Each pass is its own module, so any single stage can be swapped or re-tuned without touching the others.
Building primitives and rubble. Drag to rotate.
Architecture
The headline choice is that the simulation is worker-authoritative. The sim lives in a Web Worker — it owns world time, agent state, sensor scheduling, and command application. The main thread only renders the scene and fulfils camera captures, plus whatever debug overlays I want (lidar hits, camera frustums, sensor footprints). Everything that affects truth happens behind the worker boundary.

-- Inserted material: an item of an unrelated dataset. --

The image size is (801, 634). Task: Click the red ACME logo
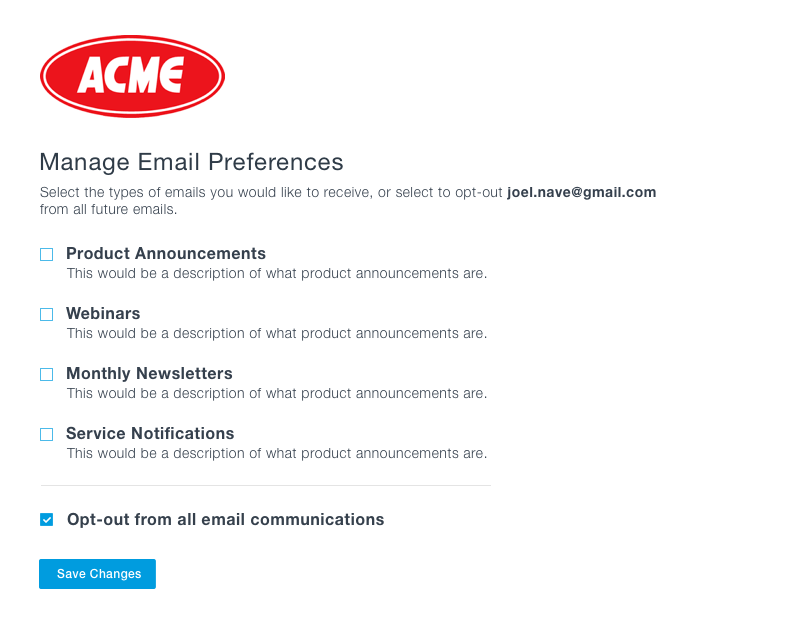[x=132, y=76]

Communication with the Orchestrator runs over a bi-directional WebSocket — events out, commands back in. The scoring module sits on the worker side, watching agent state as it ticks, listening for hazard identifications coming back from the Orchestrator, and reconciling them against ground truth. That includes a radius tolerance around each hazard and a separate check for whether the command centre currently has a drone link to every connectivity zone.
Sim tick is 500ms. Camera capture is 1000ms. The Orchestrator can do whatever it wants in between.
Modular Agents
Three modalities ship today: a waypoint-driven quadcopter, a stick-driven fixed_wing (aileron, elevator, rudder, throttle), and an agv with throttle, steering, and brake. Each is its own module defining its own kinematic rules and command surface. The Orchestrator composes a fleet by spawning whatever mix it wants and passing each agent a sensor manifest.
Fixed-wing, quadcopter, AGV. Drag to rotate.
Sensor mounts are baked into the GLB models as named empties — Blender hands them straight to the runtime. A fixed-wing has one mount; the AGV has four corners. The manifest declares which mount, what offset, capture interval, and per-sensor config, and there’s a single canonical transform path that the worker, the renderer, and any orchestrator-side targeting math all bind to. If I’m tempted to redo sensor frame math anywhere else, I’m doing something wrong.
Running It
Clone the playground, run the Vite project, and start the Orchestrator in a separate terminal configured for the pyromaniac scenario. The Playground emits the location of all hazards to the Orchestrator on connection — that’s a demo affordance, normally finding them is the Orchestrator’s job.
Pyromaniac is a deliberately silly baseline policy: fly fixed-wing aircraft straight for a while with sensors aligned to the flight direction, then bank toward a hazard the Orchestrator picks at random and reorient the sensors to face it. The UI surfaces this through Agents, Captures, Debug, and Scores tabs, so you can watch the sensor feed and the scoring events live as the bank happens.
The README in the playground walks through changing the source location. Be warned that denser environments will degrade performance — there’s a lot of optimisation I haven’t done yet.
The more interesting exercise is writing a policy that doesn’t cheat. Use the sensor feed to find hazards yourself, report them with a world position, and score points the honest way.
What’s Next
The plan is to collect labelled reference data from pyromaniac runs — frames that contain a hazard, frames that don’t — and use I-JEPA and V-JEPA embeddings to recognise hazards in unseen frames. Correlate positive captures with the lidar returns from the same tick to triangulate a world position, then submit that identification for points. The capture-side tooling already exists; the policy is the missing piece.
The substrate is done. The fun half is still ahead.